引き続き砂糖増量回です。胸焼けしている方は回避推奨。

 

 夢みたいだ。


 泣きすぎて痛み始めた頭で、ぼんやりとそんな事を思う。


 異性として見られないと言われ、泣いていた頃の小さな私に教えてあげたい。


 貴方はこれから何度も、儘ならない恋に泣くだろうけど、諦めずに頑張って。

 全部、無駄にはならないから。貴方の歩く道はちゃんと、レオンハルト様の元に繋がっているから、って。


 ひく、としゃくりを上げながら目元を手で擦ろうとすると、やんわりと止められる。


「擦っては駄目です。後でもっと腫れてしまいますよ」


 蕩けそうな顔で、レオンハルト様は私に微笑む。


 寝台横のテーブルに置かれた洗面器に手拭を浸し、絞る様子を眺めながら、私は何度目かになる感動を覚えていた。


 優しい。

 レオンハルト様は昔からずっと優しかったけれど、今までとは距離感が違う。


 手のかかる妹の世話を焼くようなソレと似ていながらも、はっきりと別種だと分かる。甘やかすような仕草と声に、改めて、恋人になれたんだなって実感出来た。


 いや、違う。恋人じゃなくて……婚約者。


 レオンハルト様の隣に並んで、同じ方向を見る事が許される。

 当たり前みたいに、共に歩む未来を話せる立場を手に入れたんだ。


 夢みたい。


 そっと胸に手を当てて、もう一度、同じ言葉を胸中で繰り返す。


 濡れた手拭いを手に、私の方を向き直ったレオンハルト様をじっと見つめる。

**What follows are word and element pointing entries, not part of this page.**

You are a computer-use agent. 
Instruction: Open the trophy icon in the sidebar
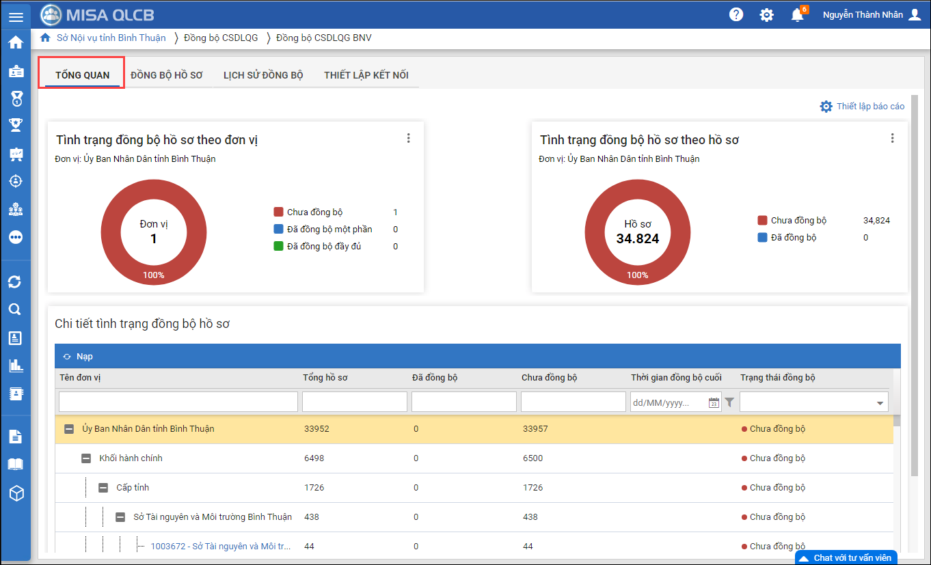pyautogui.click(x=16, y=125)
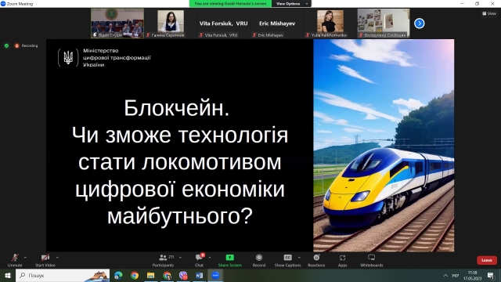501x282 pixels.
Task: Click the red Leave button
Action: click(x=487, y=260)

少し不思議そうに首を傾げた彼は、涙の跡をそっと拭ってくれた。


「どうかしましたか?」


 問いかけに、ゆるく頭を振る。

 手拭い越しの大きな手に寄り添うように首を傾け、目を閉じた。


 この幸福感が幻ではないのだと実感したくて、熱に擦り寄る。


「……っ」


 息を呑む気配がした気がした。

 同時にレオンハルト様の手も強張る。


 大きな手が優しく撫でてくれるのが気持ち良かったのに、固まってしまって動く様子がない。


 駄目だった……?

 鬱陶しかったかな……。


 薄目を開けて、レオンハルト様を窺い見ようとした時、手が動いた。

 べしゃりと、濡れた手拭いが床に落ちる。


 音に驚いて目を見開くと視界一杯に、レオンハルト様の顔があった。


「……」


「……」


 唇が触れそうな距離で、無言のまま見つめ合う。

 何とも言えない微妙な空気が流れた。


 ど、どうしよう……。

 これは目を開けるタイミングを完全に間違っているよね。


 色っぽいイベントとは無縁で十五年間駆け抜けてきたから、とんでもない失敗をしてしまった。


 今からでも、目を瞑ったら間に合うかな。

 ……いやでも、違ったらどうしよう。ばっちこい! と目を閉じてから、実は目元の腫れを確認してくれていただけだとかオチがついたら、たぶん私は死ぬ。恥ずかしくて死ぬ。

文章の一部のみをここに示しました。